* _THE PROBLEM_
What lines in the records below include the word "button"? Return each one.

Records contained in a dataset:
>>>>>
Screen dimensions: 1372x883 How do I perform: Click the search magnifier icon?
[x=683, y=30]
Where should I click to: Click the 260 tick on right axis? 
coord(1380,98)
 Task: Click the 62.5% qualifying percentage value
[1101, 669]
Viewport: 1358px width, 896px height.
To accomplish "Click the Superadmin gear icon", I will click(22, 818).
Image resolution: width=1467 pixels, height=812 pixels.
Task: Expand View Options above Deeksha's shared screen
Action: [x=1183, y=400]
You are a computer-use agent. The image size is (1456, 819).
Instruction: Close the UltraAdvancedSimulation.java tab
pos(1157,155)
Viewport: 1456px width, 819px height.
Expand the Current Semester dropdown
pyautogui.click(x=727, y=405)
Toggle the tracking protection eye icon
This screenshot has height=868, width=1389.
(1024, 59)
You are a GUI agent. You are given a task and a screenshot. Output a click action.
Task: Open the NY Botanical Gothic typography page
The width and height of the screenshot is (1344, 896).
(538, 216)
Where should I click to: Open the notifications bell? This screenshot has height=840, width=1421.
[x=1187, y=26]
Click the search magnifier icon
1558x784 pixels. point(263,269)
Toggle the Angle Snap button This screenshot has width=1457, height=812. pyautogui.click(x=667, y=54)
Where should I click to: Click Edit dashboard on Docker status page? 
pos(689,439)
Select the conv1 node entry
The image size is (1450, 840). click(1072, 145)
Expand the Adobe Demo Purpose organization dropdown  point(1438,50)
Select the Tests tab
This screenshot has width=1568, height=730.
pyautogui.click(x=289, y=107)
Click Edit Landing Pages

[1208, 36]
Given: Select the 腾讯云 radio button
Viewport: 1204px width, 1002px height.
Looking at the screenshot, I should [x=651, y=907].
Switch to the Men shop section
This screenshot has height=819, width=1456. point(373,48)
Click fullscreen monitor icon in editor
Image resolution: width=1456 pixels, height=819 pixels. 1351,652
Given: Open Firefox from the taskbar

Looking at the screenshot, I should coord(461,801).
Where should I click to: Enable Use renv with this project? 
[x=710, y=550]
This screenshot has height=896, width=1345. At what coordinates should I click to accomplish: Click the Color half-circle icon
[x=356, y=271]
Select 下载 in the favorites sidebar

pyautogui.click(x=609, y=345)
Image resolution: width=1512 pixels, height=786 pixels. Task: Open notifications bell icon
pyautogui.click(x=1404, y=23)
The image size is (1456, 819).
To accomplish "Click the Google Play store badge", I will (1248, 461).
<<<<<
* _EXERCISE RESPONSE_
Toggle the Angle Snap button This screenshot has width=1457, height=812. pyautogui.click(x=667, y=54)
Given: Select the 腾讯云 radio button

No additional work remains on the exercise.